= What is expected =
Return the data that follows, keeping every word and mark unchanged.

Collected data entries
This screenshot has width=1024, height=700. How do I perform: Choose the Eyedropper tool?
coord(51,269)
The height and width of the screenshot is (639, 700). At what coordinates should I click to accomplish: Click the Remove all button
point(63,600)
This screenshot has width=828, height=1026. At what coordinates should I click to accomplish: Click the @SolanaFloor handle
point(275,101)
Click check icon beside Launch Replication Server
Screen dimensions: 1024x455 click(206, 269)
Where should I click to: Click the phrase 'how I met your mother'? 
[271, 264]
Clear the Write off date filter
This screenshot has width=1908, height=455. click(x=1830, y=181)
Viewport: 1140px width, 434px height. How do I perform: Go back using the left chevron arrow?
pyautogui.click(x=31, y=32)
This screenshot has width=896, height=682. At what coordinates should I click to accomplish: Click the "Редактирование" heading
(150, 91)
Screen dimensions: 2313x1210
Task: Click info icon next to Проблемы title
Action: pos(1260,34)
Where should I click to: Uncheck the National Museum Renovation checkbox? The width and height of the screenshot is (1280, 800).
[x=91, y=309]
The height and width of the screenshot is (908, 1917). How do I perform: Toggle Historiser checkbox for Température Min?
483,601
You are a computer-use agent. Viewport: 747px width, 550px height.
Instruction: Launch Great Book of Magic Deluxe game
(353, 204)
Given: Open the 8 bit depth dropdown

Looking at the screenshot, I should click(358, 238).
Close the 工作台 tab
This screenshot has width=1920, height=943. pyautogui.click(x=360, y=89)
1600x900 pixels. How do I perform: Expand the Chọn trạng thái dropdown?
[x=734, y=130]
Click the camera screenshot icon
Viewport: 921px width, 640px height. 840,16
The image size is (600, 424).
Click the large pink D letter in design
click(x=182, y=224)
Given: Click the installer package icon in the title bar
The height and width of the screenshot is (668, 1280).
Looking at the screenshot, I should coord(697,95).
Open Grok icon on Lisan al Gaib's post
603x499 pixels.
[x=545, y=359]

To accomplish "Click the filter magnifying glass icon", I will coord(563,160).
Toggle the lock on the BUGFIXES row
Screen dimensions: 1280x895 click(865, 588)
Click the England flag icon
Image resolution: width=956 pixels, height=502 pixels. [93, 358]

= Written reply =
This screenshot has width=1024, height=700. How do I perform: Choose the Eyedropper tool?
coord(51,269)
The height and width of the screenshot is (639, 700). At what coordinates should I click to accomplish: Click the Remove all button
point(63,600)
This screenshot has width=828, height=1026. At what coordinates should I click to accomplish: Click the @SolanaFloor handle
point(275,101)
Click check icon beside Launch Replication Server
Screen dimensions: 1024x455 click(206, 269)
Where should I click to: Click the phrase 'how I met your mother'? 
[271, 264]
Clear the Write off date filter
This screenshot has width=1908, height=455. click(x=1830, y=181)
Viewport: 1140px width, 434px height. How do I perform: Go back using the left chevron arrow?
pyautogui.click(x=31, y=32)
This screenshot has width=896, height=682. At what coordinates should I click to accomplish: Click the "Редактирование" heading
(150, 91)
Screen dimensions: 2313x1210
Task: Click info icon next to Проблемы title
Action: pos(1260,34)
Where should I click to: Uncheck the National Museum Renovation checkbox? The width and height of the screenshot is (1280, 800).
[x=91, y=309]
The height and width of the screenshot is (908, 1917). How do I perform: Toggle Historiser checkbox for Température Min?
483,601
You are a computer-use agent. Viewport: 747px width, 550px height.
Instruction: Launch Great Book of Magic Deluxe game
(353, 204)
Given: Open the 8 bit depth dropdown

Looking at the screenshot, I should click(358, 238).
Close the 工作台 tab
This screenshot has width=1920, height=943. pyautogui.click(x=360, y=89)
1600x900 pixels. How do I perform: Expand the Chọn trạng thái dropdown?
[x=734, y=130]
Click the camera screenshot icon
Viewport: 921px width, 640px height. 840,16
The image size is (600, 424).
Click the large pink D letter in design
click(x=182, y=224)
Given: Click the installer package icon in the title bar
The height and width of the screenshot is (668, 1280).
Looking at the screenshot, I should coord(697,95).
Open Grok icon on Lisan al Gaib's post
603x499 pixels.
[x=545, y=359]

To accomplish "Click the filter magnifying glass icon", I will coord(563,160).
Toggle the lock on the BUGFIXES row
Screen dimensions: 1280x895 click(865, 588)
Click the England flag icon
Image resolution: width=956 pixels, height=502 pixels. [93, 358]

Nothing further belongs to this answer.